Shear Evolvability Experiments

August 16, 2002

The basic task:  track a moving target, composed of an n-dimensional vector of real numbers.  The target moves in space based on mutations specified by an evolvability component.  Each genome is also composed of an n-dimensional vector of real numbers and an evolvability component.  In the process of tracking the target, we hope that the genomes will adopt evolvability components that behave the same was as the target's.

I studied the following evolvabilities:

Matrix
This is simply an n-by-n matrix of real numbers.  Multiplying it by a vector of gaussian distributed random numbers (N(0,1)) gives us a multivariate normally distributed vector.  This vector either replaces the genotype, or is added to it.

The correlation between dimensions i and j is equal to the (i, j)th component of the matrix multiplied by its transpose, and then divided by the standard deviation of both variable i and variable j.

Columns
Evolvability is represented by a vector of integers, (c1, c2, ..., cn).  Row i of the evolvability matrix is composed of a vector of all 0's, except for a single 1 in column ci.

The correlation between dimensions i and j is 1 if ci == cj, and 0 otherwise.

Object-Oriented
Evolvability is a vector of integers, (s1, s2, ..., sn), where si is the superclass of i.  If i is a root, then si == i.  If the vector represents a tree, then it is valid.  The target evolvability is selected repeatedly until a valid one comes up.  Genomes with an invalid evolvability are given minimal fitnesses.

The correlation between dimensions i and j is 1 if both inherit from the same root, and 0 otherwise.

Blend
Defines each modification in terms of a linear combination of a random variable, plus all the entries with a lower index:

x_i = c_i * R_i + Sum(j=1..i-1) c_ij * x_j

where the c_i's and c_ij's are encoded in the evolvability.

I haven't defined a correlation for this one yet. Instead, I use the direct coefficient c_ij for the "correlation" between i and j, and I use c_i for the "correlation" between i and itself.

This essentially means that when Blend is used, the correlation distance is actually a real distance between the target evolvability and the genome's.

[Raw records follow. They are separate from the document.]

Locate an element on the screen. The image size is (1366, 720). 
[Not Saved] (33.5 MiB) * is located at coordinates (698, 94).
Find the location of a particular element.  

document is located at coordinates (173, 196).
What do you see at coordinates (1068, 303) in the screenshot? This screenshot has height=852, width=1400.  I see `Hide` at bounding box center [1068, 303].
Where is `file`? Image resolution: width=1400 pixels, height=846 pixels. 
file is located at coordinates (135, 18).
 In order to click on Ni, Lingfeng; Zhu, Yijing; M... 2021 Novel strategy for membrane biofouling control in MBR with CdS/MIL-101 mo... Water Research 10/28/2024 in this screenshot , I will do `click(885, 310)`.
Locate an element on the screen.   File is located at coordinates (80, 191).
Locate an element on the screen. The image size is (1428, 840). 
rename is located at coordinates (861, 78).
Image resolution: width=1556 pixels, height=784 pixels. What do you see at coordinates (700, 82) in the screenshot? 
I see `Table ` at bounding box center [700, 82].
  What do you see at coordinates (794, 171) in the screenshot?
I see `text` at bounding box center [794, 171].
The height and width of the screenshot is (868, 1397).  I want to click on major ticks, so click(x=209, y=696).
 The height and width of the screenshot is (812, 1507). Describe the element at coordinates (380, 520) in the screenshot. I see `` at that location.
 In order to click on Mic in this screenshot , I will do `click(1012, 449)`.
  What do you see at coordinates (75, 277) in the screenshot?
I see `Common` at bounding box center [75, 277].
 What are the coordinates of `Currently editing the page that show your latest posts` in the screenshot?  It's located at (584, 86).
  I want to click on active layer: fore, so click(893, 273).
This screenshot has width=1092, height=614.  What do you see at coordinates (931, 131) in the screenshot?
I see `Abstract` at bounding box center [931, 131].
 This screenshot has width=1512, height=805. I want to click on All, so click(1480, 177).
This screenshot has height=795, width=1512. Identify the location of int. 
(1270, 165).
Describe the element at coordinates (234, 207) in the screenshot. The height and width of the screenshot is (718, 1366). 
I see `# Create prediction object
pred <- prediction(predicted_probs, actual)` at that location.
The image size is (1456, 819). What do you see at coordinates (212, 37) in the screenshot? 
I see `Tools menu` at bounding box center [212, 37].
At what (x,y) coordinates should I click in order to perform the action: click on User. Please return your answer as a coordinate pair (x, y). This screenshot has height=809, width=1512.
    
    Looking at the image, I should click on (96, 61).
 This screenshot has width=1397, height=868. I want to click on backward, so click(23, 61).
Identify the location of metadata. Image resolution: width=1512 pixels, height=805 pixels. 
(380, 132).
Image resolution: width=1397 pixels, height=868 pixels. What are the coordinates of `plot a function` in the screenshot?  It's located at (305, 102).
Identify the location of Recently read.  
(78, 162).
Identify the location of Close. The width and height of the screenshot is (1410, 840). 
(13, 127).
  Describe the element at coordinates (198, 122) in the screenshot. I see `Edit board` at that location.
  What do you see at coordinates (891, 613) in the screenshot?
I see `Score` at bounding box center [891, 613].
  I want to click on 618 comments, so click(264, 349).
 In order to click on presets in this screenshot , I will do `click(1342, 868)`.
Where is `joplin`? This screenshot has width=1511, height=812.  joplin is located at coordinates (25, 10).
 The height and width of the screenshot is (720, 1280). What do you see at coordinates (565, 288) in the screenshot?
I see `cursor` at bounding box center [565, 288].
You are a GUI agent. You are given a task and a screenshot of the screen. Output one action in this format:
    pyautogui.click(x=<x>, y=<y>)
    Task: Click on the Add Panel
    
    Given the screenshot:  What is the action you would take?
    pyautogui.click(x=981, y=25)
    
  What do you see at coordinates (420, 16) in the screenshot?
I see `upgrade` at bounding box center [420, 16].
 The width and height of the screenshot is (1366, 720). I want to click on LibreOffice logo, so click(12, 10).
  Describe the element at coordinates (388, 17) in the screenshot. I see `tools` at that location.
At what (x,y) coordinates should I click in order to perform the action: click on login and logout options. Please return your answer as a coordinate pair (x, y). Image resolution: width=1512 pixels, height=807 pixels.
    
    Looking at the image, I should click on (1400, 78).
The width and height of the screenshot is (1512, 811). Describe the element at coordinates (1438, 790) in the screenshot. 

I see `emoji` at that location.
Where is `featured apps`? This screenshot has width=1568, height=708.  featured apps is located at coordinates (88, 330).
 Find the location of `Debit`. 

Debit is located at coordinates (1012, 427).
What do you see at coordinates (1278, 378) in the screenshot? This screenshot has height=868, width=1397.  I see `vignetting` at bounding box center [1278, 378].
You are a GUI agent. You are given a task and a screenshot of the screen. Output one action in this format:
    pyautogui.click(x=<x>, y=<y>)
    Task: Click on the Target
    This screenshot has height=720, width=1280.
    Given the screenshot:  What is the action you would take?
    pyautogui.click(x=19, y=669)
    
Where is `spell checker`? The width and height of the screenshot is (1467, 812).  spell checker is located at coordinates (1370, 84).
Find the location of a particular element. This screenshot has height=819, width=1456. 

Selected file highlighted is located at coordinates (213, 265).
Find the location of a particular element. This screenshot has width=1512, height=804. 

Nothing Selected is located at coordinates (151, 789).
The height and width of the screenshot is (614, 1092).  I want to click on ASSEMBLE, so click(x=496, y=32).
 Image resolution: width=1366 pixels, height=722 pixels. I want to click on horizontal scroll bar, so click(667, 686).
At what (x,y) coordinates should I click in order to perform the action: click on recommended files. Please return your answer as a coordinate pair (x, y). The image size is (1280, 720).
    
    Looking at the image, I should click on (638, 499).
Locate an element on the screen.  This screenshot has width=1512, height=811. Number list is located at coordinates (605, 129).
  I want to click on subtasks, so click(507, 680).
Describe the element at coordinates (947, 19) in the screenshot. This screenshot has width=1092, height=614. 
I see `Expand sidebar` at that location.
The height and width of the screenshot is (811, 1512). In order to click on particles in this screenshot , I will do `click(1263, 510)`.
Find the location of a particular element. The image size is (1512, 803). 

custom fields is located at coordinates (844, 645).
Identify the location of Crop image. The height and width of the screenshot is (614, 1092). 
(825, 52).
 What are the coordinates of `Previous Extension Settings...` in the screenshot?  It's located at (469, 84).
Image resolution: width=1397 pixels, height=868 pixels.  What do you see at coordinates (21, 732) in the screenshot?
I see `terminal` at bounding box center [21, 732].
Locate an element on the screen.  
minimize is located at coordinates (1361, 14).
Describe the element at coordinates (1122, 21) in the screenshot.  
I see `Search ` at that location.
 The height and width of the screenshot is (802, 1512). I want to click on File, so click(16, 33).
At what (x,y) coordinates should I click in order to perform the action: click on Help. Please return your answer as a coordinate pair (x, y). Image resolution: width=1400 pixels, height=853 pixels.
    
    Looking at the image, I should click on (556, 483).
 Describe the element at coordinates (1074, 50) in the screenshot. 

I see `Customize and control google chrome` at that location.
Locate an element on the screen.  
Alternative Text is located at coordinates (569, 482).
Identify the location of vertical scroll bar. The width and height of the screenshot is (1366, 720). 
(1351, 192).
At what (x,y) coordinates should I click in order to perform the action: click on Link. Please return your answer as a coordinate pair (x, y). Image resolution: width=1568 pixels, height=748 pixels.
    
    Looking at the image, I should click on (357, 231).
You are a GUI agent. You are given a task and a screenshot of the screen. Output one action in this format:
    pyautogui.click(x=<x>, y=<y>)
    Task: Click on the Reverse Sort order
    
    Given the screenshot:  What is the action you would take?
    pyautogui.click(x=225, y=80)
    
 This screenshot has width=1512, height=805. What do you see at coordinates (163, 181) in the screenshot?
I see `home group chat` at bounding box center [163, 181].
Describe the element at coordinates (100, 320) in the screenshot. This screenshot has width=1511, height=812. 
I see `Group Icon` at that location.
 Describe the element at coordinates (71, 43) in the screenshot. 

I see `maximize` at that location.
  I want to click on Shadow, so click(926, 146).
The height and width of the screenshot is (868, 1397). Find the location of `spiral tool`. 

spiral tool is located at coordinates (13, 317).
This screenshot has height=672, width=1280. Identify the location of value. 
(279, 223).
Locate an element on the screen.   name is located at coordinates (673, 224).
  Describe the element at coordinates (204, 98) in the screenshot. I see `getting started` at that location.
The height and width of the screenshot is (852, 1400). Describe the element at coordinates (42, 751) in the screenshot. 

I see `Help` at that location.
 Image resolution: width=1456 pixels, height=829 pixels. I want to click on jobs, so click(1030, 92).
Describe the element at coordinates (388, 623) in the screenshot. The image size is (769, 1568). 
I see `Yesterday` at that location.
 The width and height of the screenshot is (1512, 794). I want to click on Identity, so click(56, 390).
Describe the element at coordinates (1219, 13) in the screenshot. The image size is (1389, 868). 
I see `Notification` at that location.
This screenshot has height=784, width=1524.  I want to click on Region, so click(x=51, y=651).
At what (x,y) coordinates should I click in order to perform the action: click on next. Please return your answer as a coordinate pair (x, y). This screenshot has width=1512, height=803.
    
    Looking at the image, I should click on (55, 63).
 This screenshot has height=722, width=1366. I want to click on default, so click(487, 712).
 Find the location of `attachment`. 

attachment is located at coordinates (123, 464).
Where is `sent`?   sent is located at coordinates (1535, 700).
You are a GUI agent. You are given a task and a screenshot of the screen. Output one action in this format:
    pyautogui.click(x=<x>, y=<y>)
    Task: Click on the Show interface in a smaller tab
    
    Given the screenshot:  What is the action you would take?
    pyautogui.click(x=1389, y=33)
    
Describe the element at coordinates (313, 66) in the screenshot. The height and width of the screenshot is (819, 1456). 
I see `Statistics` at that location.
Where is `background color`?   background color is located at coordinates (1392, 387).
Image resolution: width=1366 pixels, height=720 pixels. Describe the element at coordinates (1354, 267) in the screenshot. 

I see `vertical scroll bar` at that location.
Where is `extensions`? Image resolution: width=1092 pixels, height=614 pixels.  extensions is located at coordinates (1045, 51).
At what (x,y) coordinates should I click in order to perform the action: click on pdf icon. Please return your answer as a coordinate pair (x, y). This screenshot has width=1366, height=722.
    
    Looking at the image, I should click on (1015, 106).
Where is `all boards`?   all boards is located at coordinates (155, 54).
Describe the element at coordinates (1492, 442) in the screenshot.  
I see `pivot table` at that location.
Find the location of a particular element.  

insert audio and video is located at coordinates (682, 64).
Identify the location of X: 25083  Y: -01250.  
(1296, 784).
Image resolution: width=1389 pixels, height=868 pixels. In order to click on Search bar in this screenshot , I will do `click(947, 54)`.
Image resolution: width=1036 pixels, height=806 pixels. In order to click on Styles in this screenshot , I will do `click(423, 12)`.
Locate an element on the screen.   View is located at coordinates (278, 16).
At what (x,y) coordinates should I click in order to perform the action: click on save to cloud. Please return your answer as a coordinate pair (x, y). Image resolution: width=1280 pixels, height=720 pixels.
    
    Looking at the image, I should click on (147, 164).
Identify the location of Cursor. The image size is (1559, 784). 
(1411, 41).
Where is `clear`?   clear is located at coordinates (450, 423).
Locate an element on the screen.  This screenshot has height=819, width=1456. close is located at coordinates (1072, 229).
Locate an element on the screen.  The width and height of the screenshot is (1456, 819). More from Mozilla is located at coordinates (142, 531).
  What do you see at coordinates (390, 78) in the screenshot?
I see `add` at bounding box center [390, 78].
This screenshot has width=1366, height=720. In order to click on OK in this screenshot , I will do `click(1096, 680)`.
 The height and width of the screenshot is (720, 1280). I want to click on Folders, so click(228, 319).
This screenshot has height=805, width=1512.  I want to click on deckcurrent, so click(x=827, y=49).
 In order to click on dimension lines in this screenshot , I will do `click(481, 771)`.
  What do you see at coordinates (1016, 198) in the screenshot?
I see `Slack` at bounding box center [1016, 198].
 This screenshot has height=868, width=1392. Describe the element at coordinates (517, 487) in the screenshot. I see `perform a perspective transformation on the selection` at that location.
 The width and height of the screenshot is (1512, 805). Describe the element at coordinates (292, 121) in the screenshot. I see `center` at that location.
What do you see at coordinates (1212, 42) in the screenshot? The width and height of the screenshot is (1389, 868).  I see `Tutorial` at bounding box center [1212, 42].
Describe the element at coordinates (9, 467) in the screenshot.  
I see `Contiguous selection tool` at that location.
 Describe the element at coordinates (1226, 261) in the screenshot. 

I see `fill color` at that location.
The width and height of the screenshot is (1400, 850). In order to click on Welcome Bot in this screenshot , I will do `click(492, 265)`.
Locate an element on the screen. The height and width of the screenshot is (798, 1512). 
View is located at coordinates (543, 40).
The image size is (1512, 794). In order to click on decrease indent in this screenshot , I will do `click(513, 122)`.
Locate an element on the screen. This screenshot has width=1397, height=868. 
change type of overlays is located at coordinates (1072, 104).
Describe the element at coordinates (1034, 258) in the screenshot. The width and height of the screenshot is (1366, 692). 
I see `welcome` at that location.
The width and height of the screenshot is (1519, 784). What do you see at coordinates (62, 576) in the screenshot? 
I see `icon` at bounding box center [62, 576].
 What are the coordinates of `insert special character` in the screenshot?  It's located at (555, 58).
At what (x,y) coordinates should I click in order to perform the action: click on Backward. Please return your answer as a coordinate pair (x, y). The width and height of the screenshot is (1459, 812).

All the experiments used the following settings:
 
 
Population Size 1000
Selection Type Tournament, Generational
Epoch Size 10
Dimensions 7

Mostly I applied the experiments to a single target architecture that correlated dimensions 0 and 6, 1 and 2, 4 and 5, and dimension 3 was uncorrelated with anything.  For the object-oriented case, this corresponded to the following type hierarchy:

0 <- 6
1 <- 2
3
4 <- 5

Matrix Experiments

Baseline settings were the following:
 
 
Tournament Size 7
Epoch Count 500
Prob Mutate Matrix Entry 0.001
Matrix Mutate Method A[i,j] *= exp(gauss(0.0, MatrixStdDev))
MatrixStdDev 1.0
Initial Matrix Min, Max 0, 1
Normalize Rows false
Target Genotype Mutation Method g = A * r
Random Numbers for r Gaussian(0, 4)

That produces this graph:

 Matrix Baseline

I was concerned that the system might just be learning to hang out around the zero vector, so I changed the target mutation method to be the same as is used for the genomes themselves:
 
 
Target Genotype Mutation Method g += A * r

 Brownian Target

This became the new baseline, so all subsequent Matrix experiments used Brownian targets.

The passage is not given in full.